This study offers helpful insights for enhancing the cognitive performance of individuals who use social networking excessively in the office/work environment. The findings of our study suggest that excessive SNS use is not sufficient to stimulate symptoms of technological addition; however, the (dark) adverse consequences of excessive SNS usage should be reflected in practical life. Since an individual's excessive SNS use negatively impacts cognitive performance through task distraction, few therapies may be designed to regulate the effect of such individual attitudes toward excessive social networking sites usage.

First, the implementation and use of digital well-being apps in the workplace to monitor and control the use of SNSs for each individual, either from personal devices or company-given devices, can provide details on what particular app an individual is using and for how much time. Digital well-being apps can also monitor a device's overall use as to when, where, and how long a device has been used and how much time it has been connected to the Internet by providing monitoring reports based on weekly, monthly, biannual, or annually according to its adjusted settings.

Due to functionality and easy accessibility, we as a society have made social networking sites as an integral part of our daily routine, with their use increased dramatically in past couple of year (Mark et al., 2015) SNSs serve as gateways to a social world full of possibilities in which an individual can move anywhere without limitations. Applications for digital well-being have not been extensively evaluated by prior researchers, and it is not yet clear how effective they are in monitoring and controlling the use of social networking sites (Kaye et al., 2020).

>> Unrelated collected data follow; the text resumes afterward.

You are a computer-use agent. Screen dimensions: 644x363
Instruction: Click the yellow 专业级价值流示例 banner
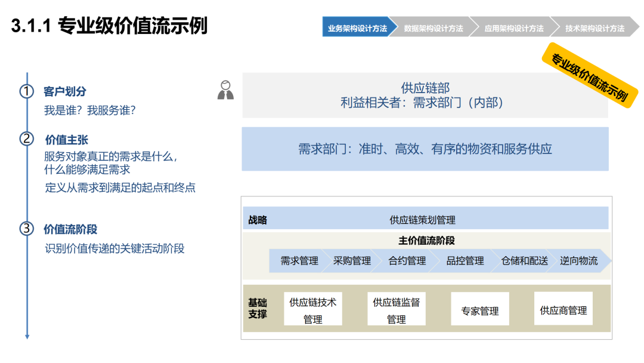(590, 76)
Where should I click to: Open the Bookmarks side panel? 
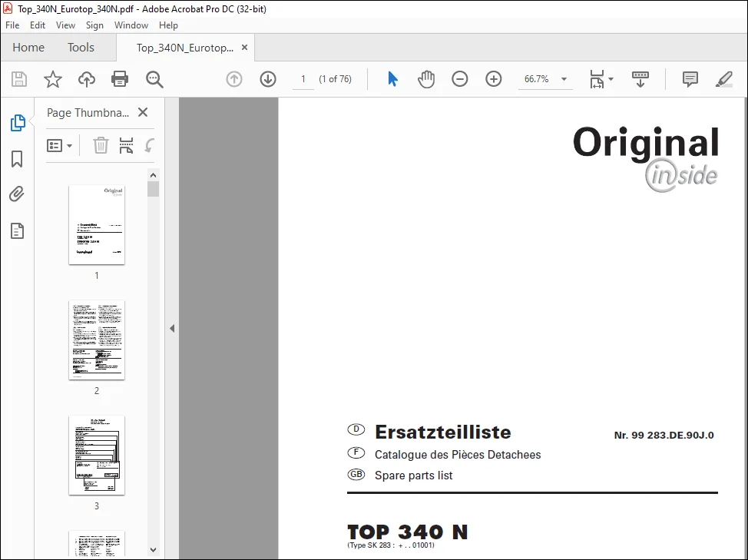17,159
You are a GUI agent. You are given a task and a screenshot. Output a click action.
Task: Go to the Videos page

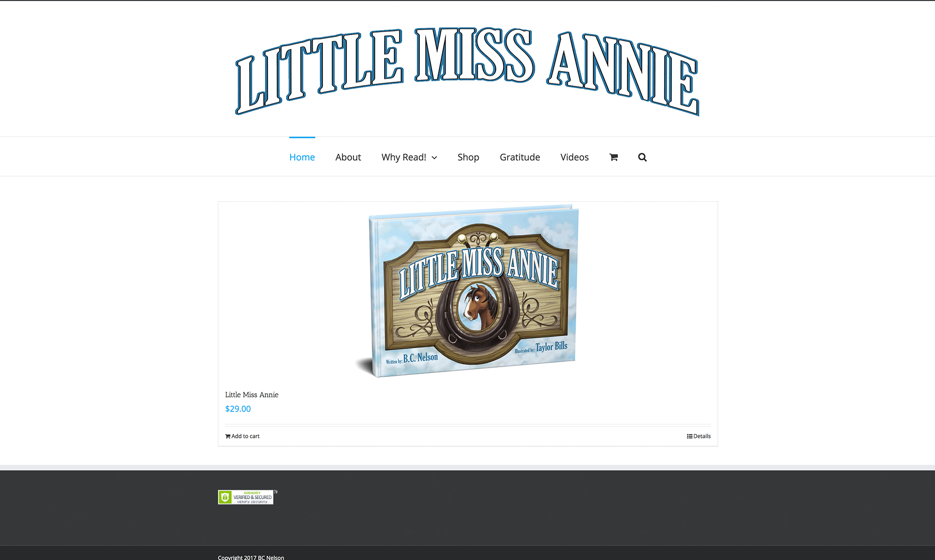[x=575, y=157]
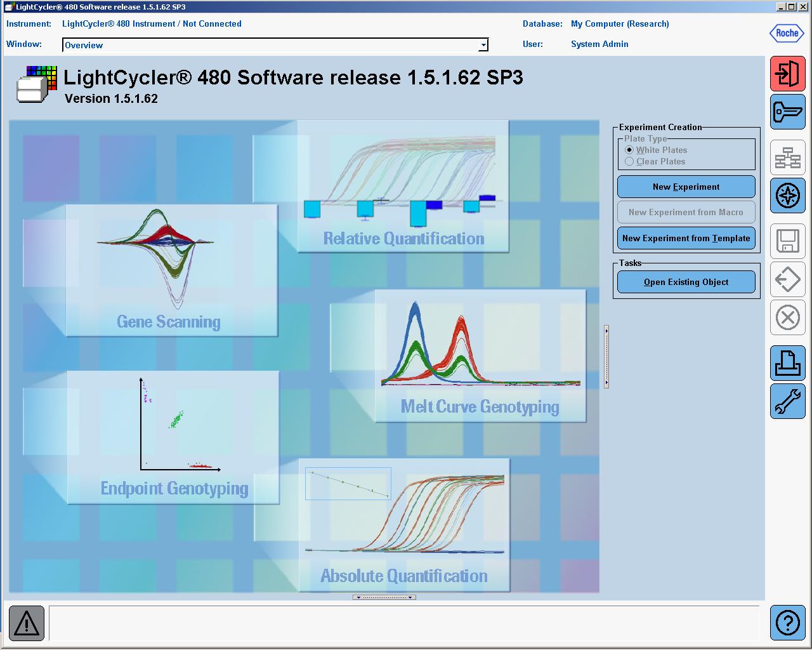812x650 pixels.
Task: Open the wrench Tools icon
Action: coord(787,401)
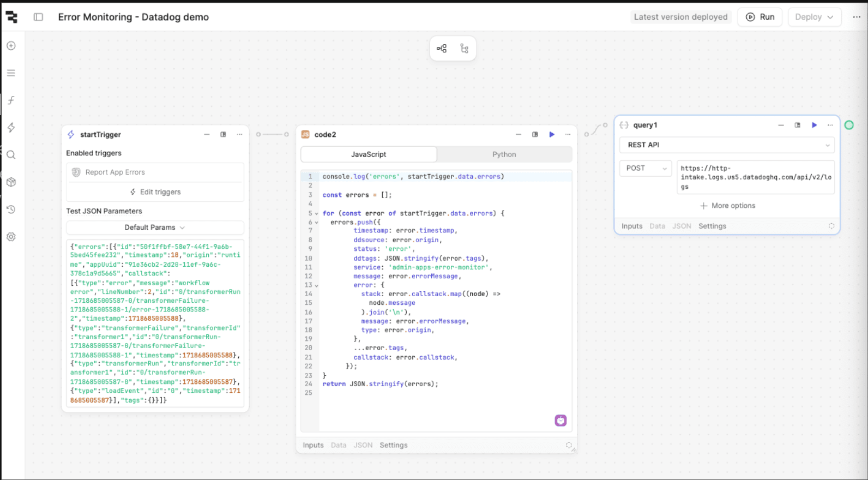
Task: Open the Inputs tab in query1 block
Action: tap(631, 226)
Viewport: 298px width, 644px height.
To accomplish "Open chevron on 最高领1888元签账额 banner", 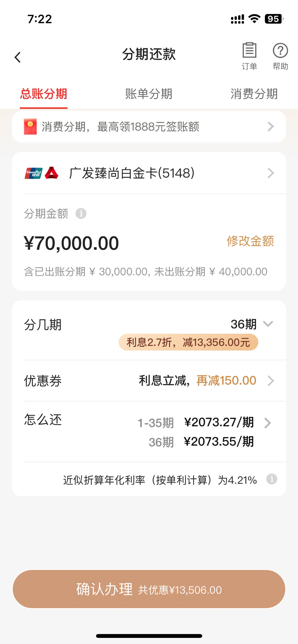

Different digital well-being applications are available online on Goggle Play and Apple's App Store. As mentioned in Table 9, a digital well-being app can provide an individual with a brief report on his/her overall device and, in particular, social networking app (site) usage. These features include self-monitoring and automatic interventions by the digital well-being app itself when an individual notices unusual addictive behavior during working hours. Table 9 presents the features of the application of digital well-being.

Table 9.

Digital wellbeing app features.

  Category  Features 
Self-monitoringTracking  Phone unlocking, screen time, app time, app checking 
Data presentation  Phone summary, app summary, charts, daily/widgets recap, social comparison 
InterventionsPhone interventions  Phone timers, phone blockers, take a break, redesign UI 
App interventions  App timers, app blockers, notification blockers 
Extra features  Motivational quotes, rewards, automatic interventions 

The idea of a digital well-being app is to have a digital assistant that alerts an individual in terms of noticing addictive behavior. An increasing number of smartphone applications allow users to track and regulate their social networking sites usage. Such applications include those that are provided at the operating system level, iOS Screen Time, Android Digital Well-being, Forest: Stay Focused and Moment. According to Abeele (2020) digital well-being is an individual's subjective experience of an optimal balance between benefits and drawbacks obtained from mobile connectivity. In our case, we can relate it to the connectivity of excessive social networking sites. Digital well-being can be useful in controlling and monitoring individuals’ use of SNSs. Trailing recent developments in operating systems and exposure to and possible adoption of applications created to support digital well-being are now widespread possibilities. With the help of digital well-being applications and software, individuals can track the time spent on various social networking site applications, along with the device's overall usage.

Social networking technology has substantially increased the autonomy of daily routines (Abeele et al., 2018) People can play out their social roles, deal with their social networks, and access confidential data whenever and wherever by deftly acclimating to circumstances or activities (Abeele, 2020, 2018) Presenting conceptual model of digital well-being into workplace as a powerful framework can be advantageous, in a route by diminishing the danger of making flawed or distorted circumstances and effect judgements.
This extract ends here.